文化財の保存と修復 8−九州の文化財
九州国立博物館 三輪 嘉六

 本日は、日本の文化財の保存の流れのなかで、九州がどのように位置づけられてきたか、文化財保護の制度的流れを通じて探ってみたい
と思います。
 文化財の保存については、江戸時代以前からも相当な努力が払われてきました。奈良時代から、文化財という理念があったかどうかは別として、古いもの、先祖代々伝わったものを大事にしてきたのが日本文化の特色のひとつと考えています。ここでは、日本が本格的な制度として文化財保存に取り組み始め、展
開していくなかで、どのように位置づけてきたかを九州を中心にみてみたいと思います。
文化財保護制度の変遷
 日本の文化財の保存制度の展開を考えるうえで、明治元(1868)年をしっかりと位置づける必要があります。この年を境に、武家政治からいわゆる朝廷政治へと変化します。いわゆる王政復古です。封建的な武家政治そのものが大きく変化しますが、正確には慶応年間の最後の年に『神仏分離令』が布告されます。それまでは、文化が宗教をもとに形成されていく部分を重視すると、日本の文化はどちらかというと神仏習合です。たとえば、隣の天満宮も天台宗の仏寺と一緒に共存していました。仏教文化が日本に伝来する6世紀中頃以前、弥生時代以来の宗教的・信仰的な展開がまさに習俗と一緒になり、近世に至るまでひとつの寺院・神社のなかに、お坊さんと俗人である神官が混在する状態が続きました。しかも、寺院が優位にあったわけですのでこれをわかりやすくいうと「寺社」と表現しています。「社寺」というのは現代の表現で、明治時代以前までは、奉行所の名前は「寺社奉行」というように寺が先におかれています。それが、『神仏分離令』以降、神社と寺院との位置づけが逆転したわけです。

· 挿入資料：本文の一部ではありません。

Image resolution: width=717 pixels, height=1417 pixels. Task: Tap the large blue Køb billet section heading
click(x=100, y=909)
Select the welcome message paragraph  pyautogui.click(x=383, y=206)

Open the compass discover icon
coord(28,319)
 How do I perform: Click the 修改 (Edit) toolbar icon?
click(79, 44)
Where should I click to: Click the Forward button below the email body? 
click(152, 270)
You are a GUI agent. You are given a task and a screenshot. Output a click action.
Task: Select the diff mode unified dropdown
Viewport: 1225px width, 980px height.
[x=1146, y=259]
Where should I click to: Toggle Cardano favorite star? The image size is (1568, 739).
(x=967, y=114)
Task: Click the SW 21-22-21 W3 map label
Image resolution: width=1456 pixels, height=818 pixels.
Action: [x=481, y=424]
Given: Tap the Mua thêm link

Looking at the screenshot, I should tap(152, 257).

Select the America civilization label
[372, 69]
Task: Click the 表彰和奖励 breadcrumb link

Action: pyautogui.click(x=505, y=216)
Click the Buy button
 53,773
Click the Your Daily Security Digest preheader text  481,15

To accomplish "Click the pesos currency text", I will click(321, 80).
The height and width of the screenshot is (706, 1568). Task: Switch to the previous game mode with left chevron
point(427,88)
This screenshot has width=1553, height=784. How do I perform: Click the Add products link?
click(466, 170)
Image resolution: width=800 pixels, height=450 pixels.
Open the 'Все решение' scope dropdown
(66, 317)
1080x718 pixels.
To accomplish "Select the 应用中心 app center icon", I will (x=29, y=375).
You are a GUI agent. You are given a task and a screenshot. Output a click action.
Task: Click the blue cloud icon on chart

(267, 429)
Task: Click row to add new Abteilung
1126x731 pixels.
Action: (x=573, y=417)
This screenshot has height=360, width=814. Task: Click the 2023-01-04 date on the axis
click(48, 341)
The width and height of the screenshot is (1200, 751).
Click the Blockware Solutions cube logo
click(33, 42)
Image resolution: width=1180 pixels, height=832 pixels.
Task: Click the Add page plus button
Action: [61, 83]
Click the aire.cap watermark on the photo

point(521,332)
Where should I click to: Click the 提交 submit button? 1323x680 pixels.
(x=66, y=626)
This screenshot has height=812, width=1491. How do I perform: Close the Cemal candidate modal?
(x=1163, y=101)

 この流れは、欧米の文化がはいってくる流れと一体化します。文明開化によって西欧の文物が積極的に日本にはいり、それらの文物はすべて素晴らしいというような崇拝に似た現象が起こりました。それと同様の状況は、ちょうど戦後のある時期にもみられました。敗戦後、米国からはいってくるチューインガム、チョコレートを求めた風景と重なってみえます。
 文明開化で代表されるように、明治時代はどちらかというと西欧の文物に魅力を感じ、それを謳歌しています。第1回万国博覧会がパリで開催され、このパリ万博に日本も参加しています。また、明治6(1873)年にはウィーン万博が開催されます。一方では日本国内でのブームとして、西洋文物がさかんにはいってきますが、それを尊重し、憧れるというのが社会的な風潮でした。それによって必然的に、国内では旧物破壊主義的な風潮がでます。古いものは価値がないという考え方です。たとえば、奈良の興福寺の五重塔を壊そうというようなことも起こりました。そこで目指したことは、五重塔に使われている銅釘の採集です。また、鎌倉の大仏を米国に売ってしまおうという動向もありました。彦根城でもそのような風潮がありましたが、幸いなことに、当時の識者の反対などによって実行されませんでした。しかし、寺院が所有していた天平写経などが荒縄にくくられ、道端で叩き売りされたり、多くの仏画や仏具もほとんどが放置されました。このように廃仏毀釈の風潮が大きく動いています。仏教文化を排撃するような流れが社会を風靡するわけです。
 しかし、日本では仏教に基づく多くの文物が、文化として位置づいております。ヨーロッパ文化を考えるときキリスト教を除くことはできないのと同じです。また中近東の文化を考えるとき、イスラム教を除いては考えられません。